■ **Element and text position data**
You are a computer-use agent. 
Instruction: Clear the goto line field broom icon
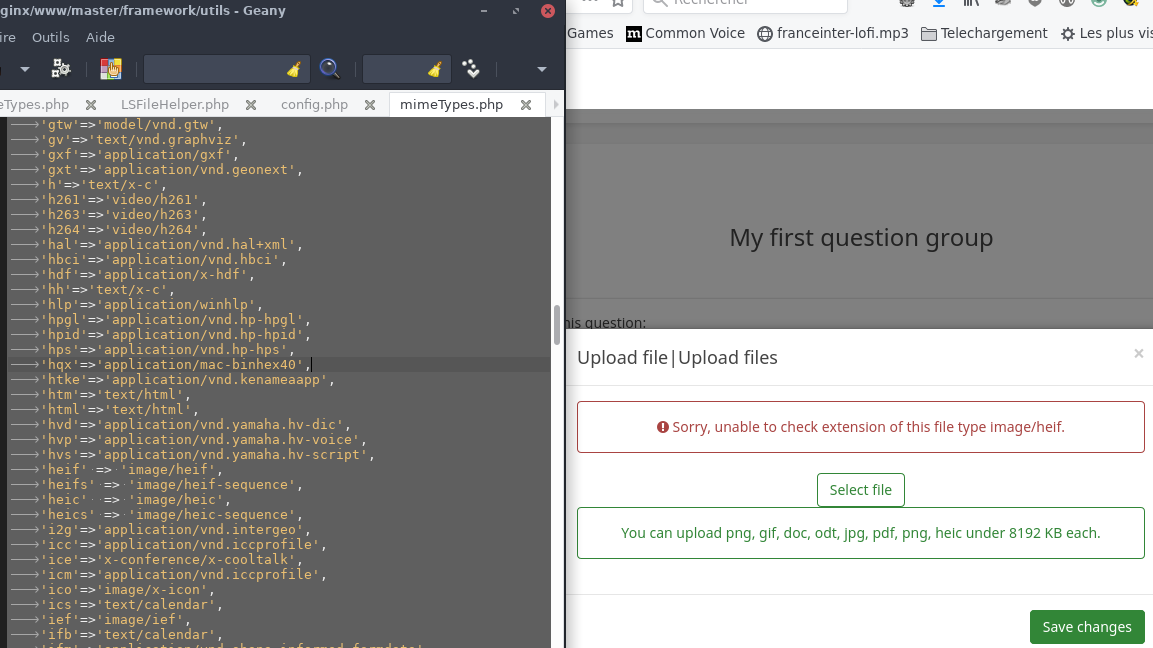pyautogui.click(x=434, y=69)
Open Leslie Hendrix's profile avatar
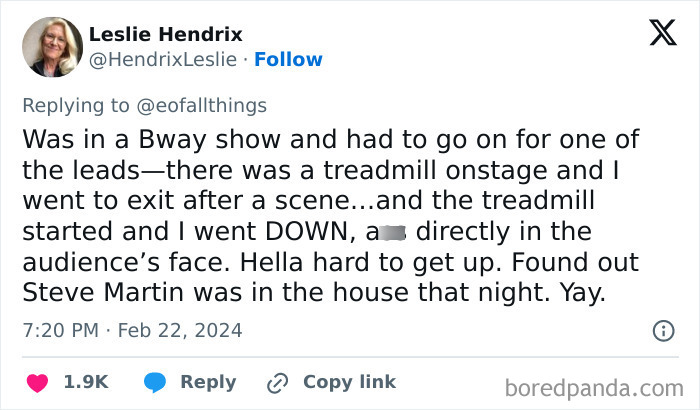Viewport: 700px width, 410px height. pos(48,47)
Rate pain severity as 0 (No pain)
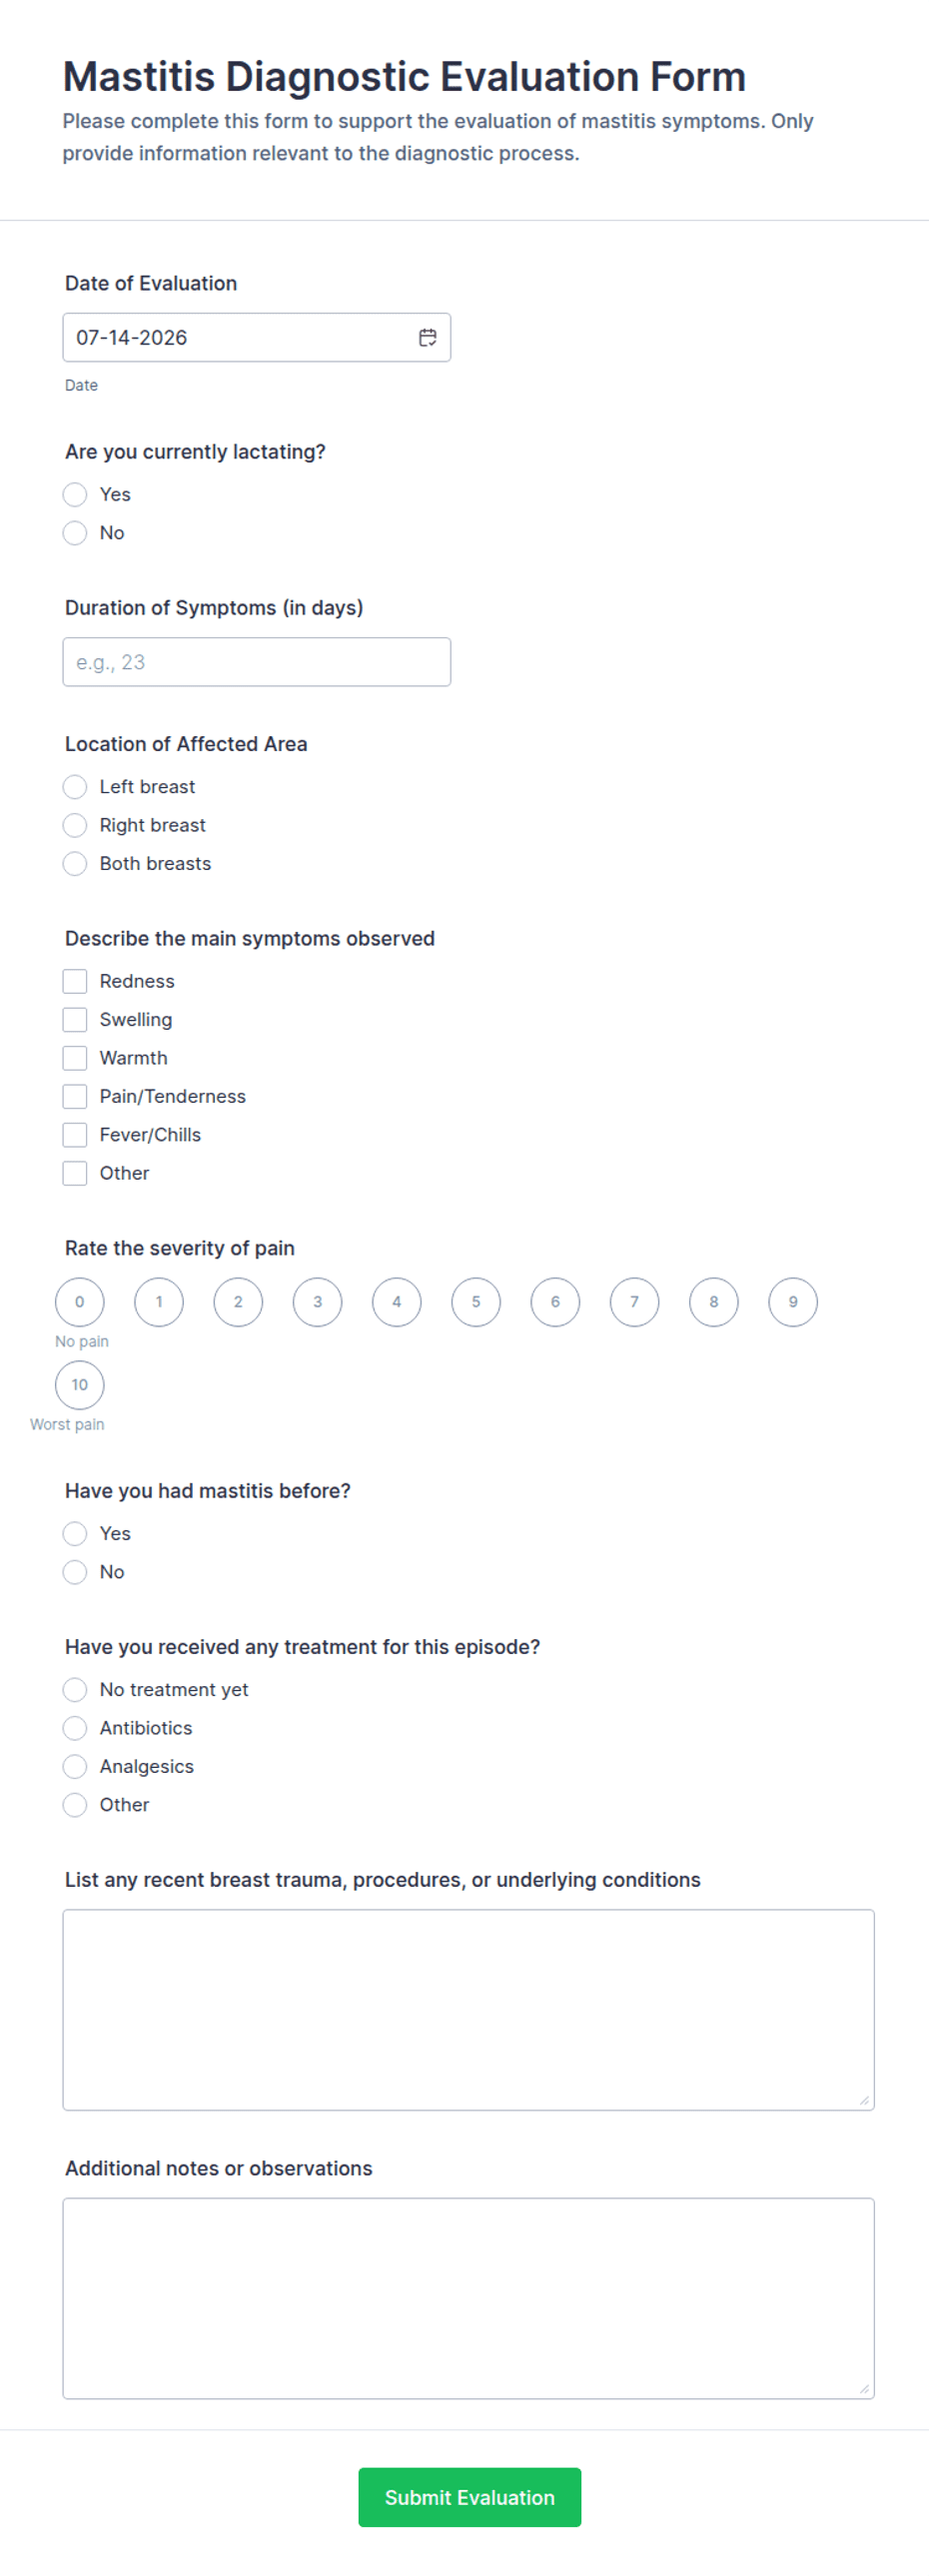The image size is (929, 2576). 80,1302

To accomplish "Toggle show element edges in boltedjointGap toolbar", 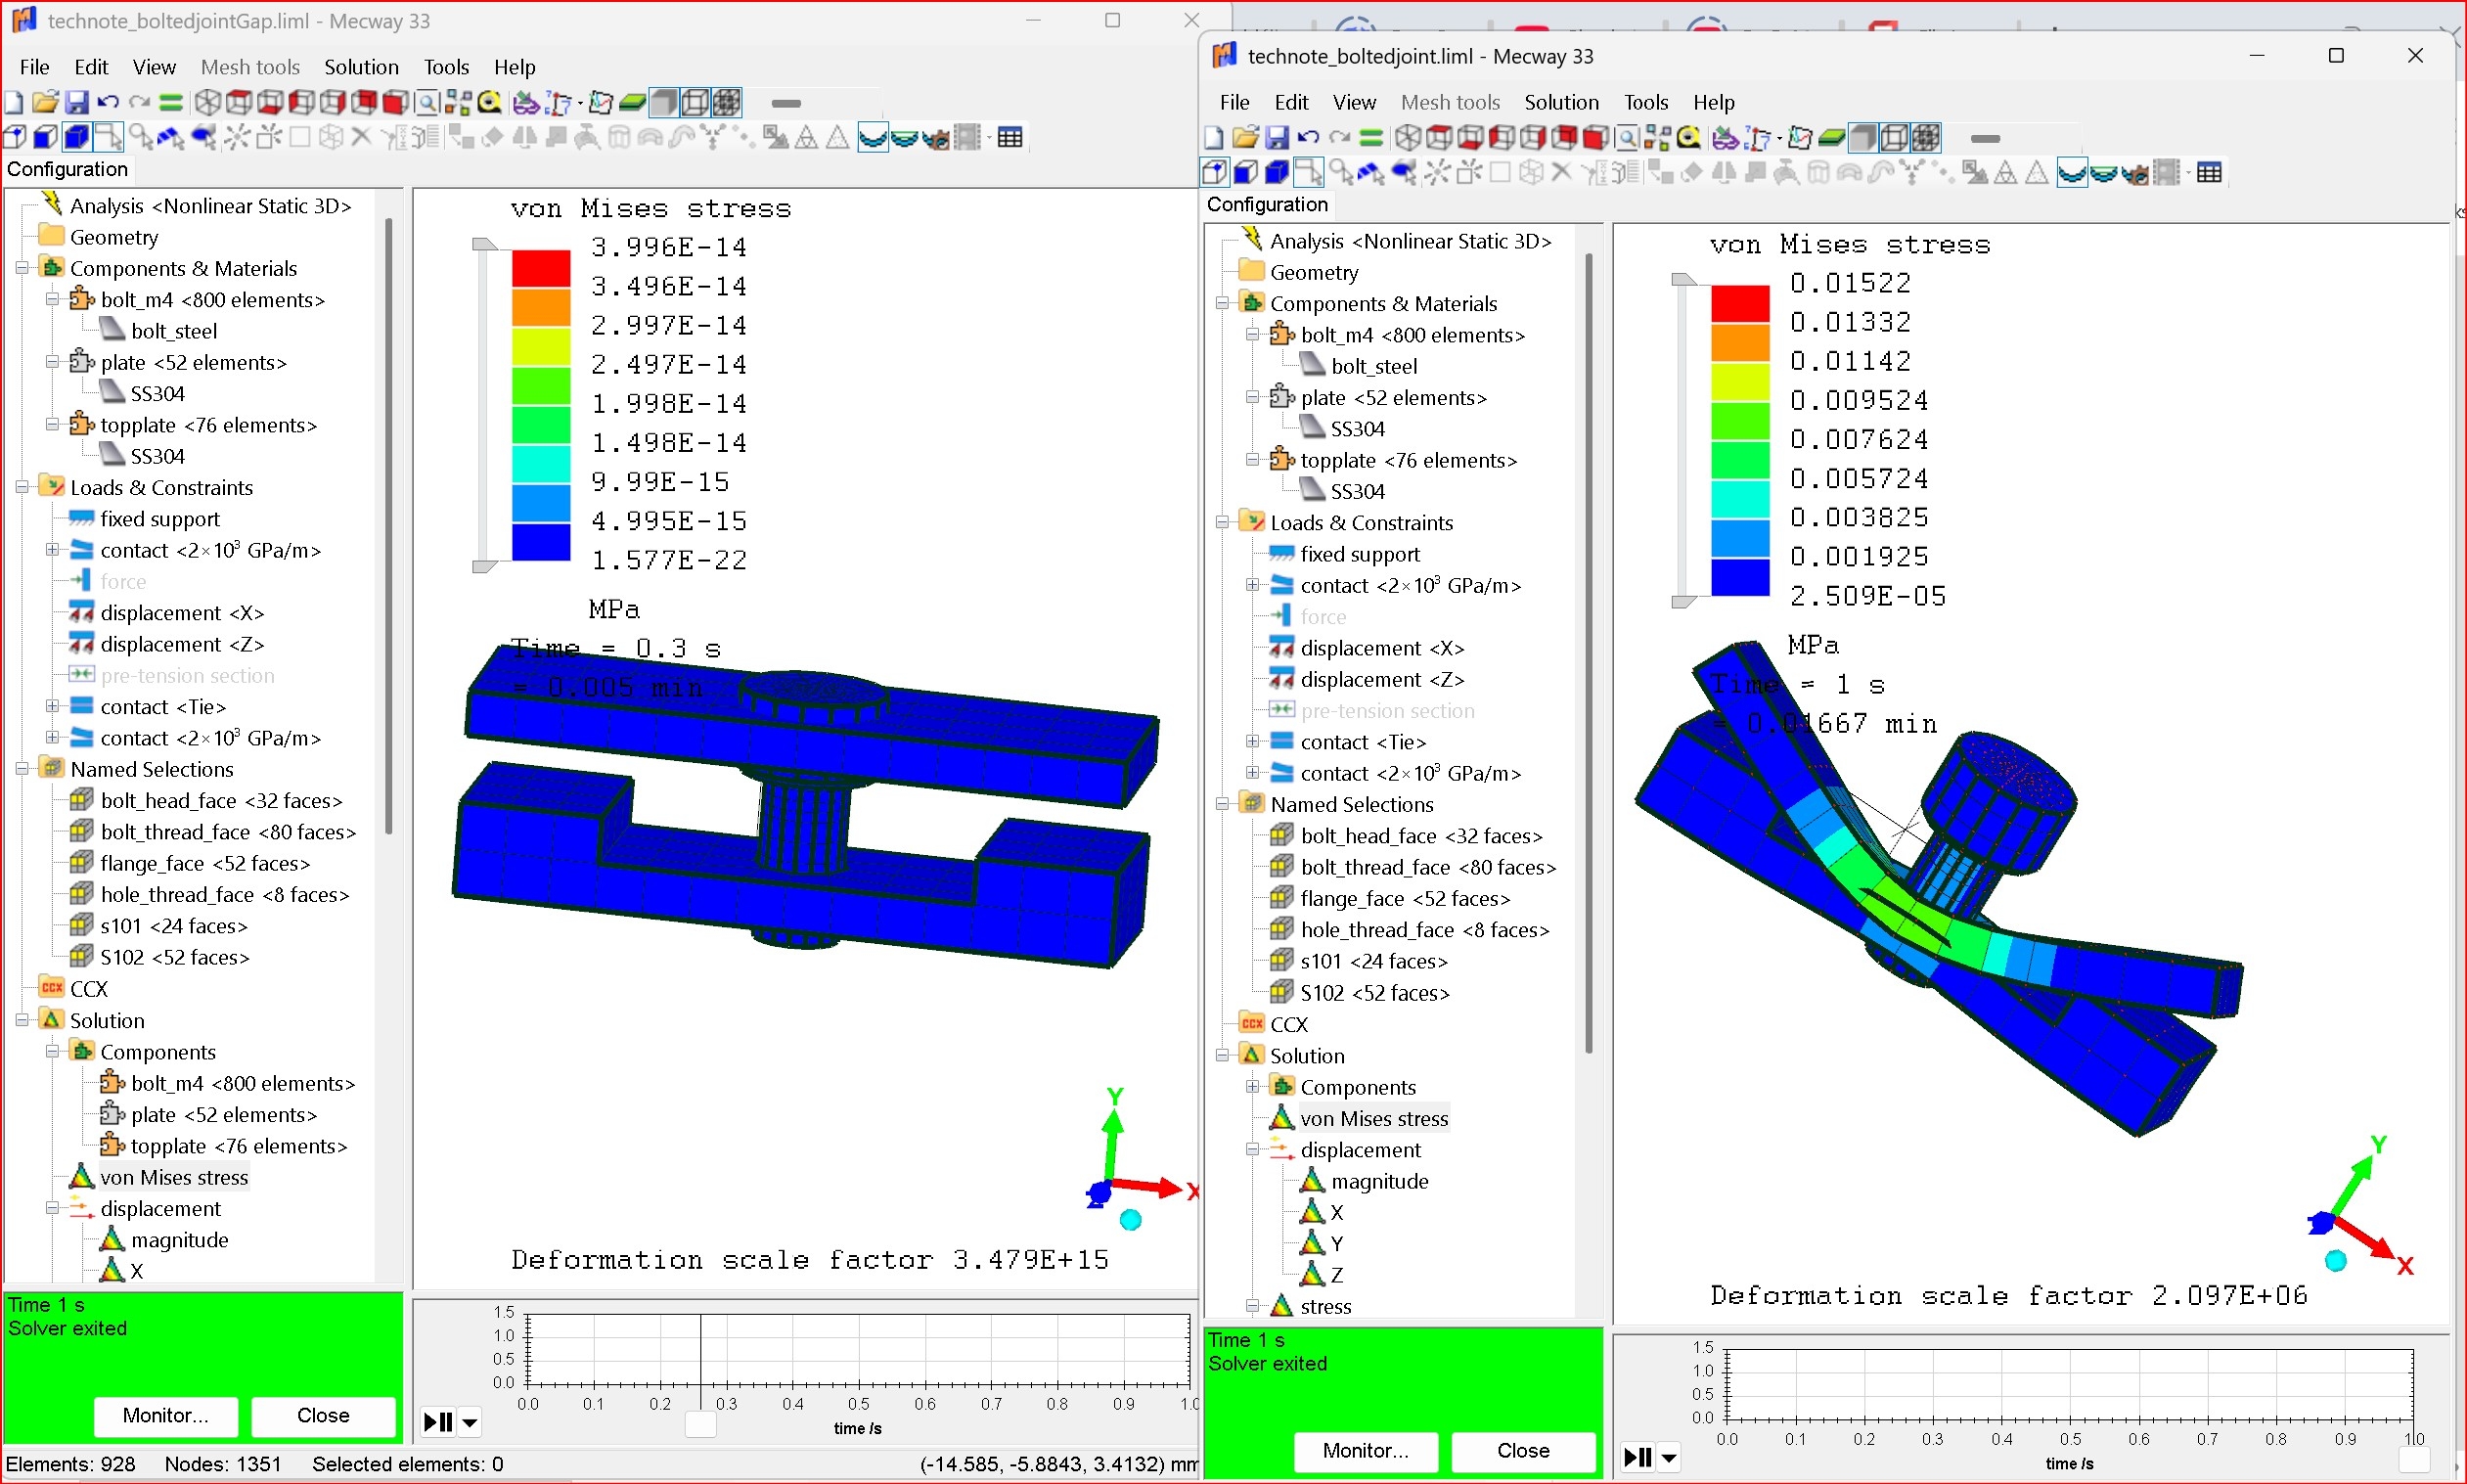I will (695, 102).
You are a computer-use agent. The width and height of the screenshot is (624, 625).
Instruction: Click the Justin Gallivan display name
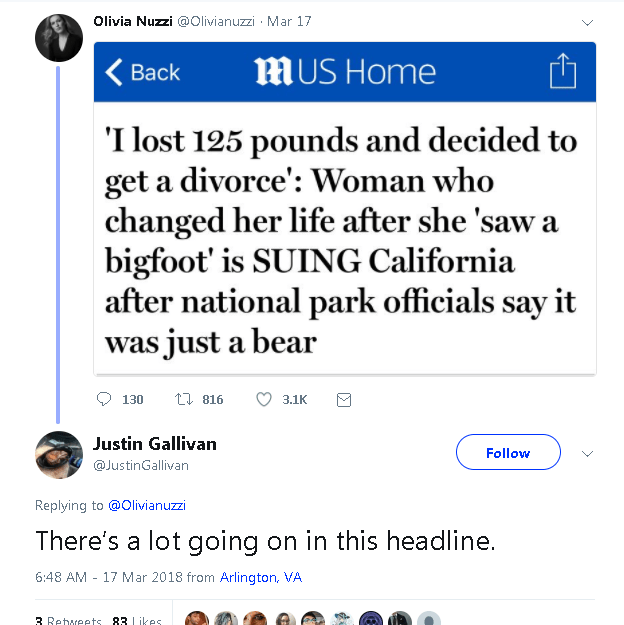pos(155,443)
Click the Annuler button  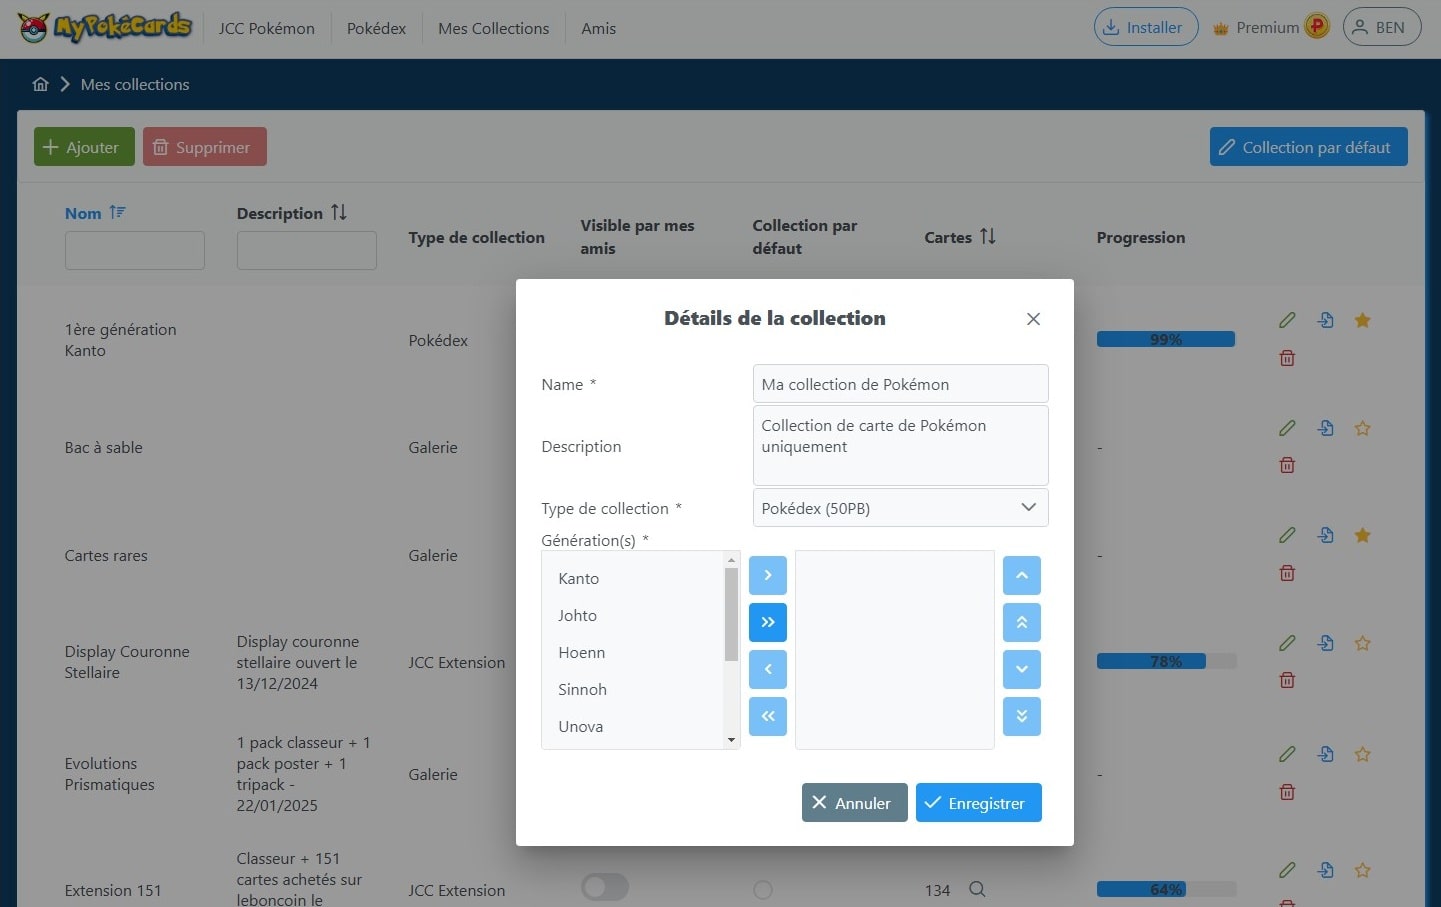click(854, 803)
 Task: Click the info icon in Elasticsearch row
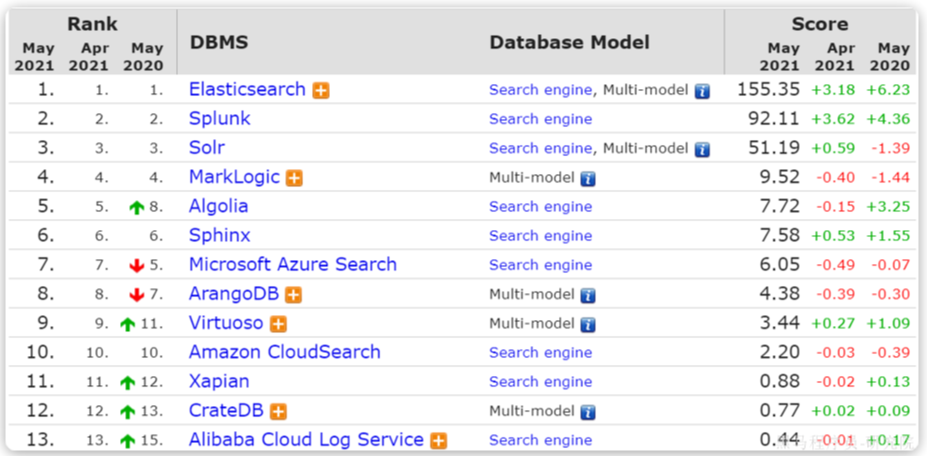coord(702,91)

■ **GIVEN EXERCISE**
Find each line in the records above that contains the string "icon", treating uppercase and lowercase as different, and copy those lines.

■ **REPLY TO THE EXERCISE**
Instruction: Clear the goto line field broom icon
 Task: Click the info icon in Elasticsearch row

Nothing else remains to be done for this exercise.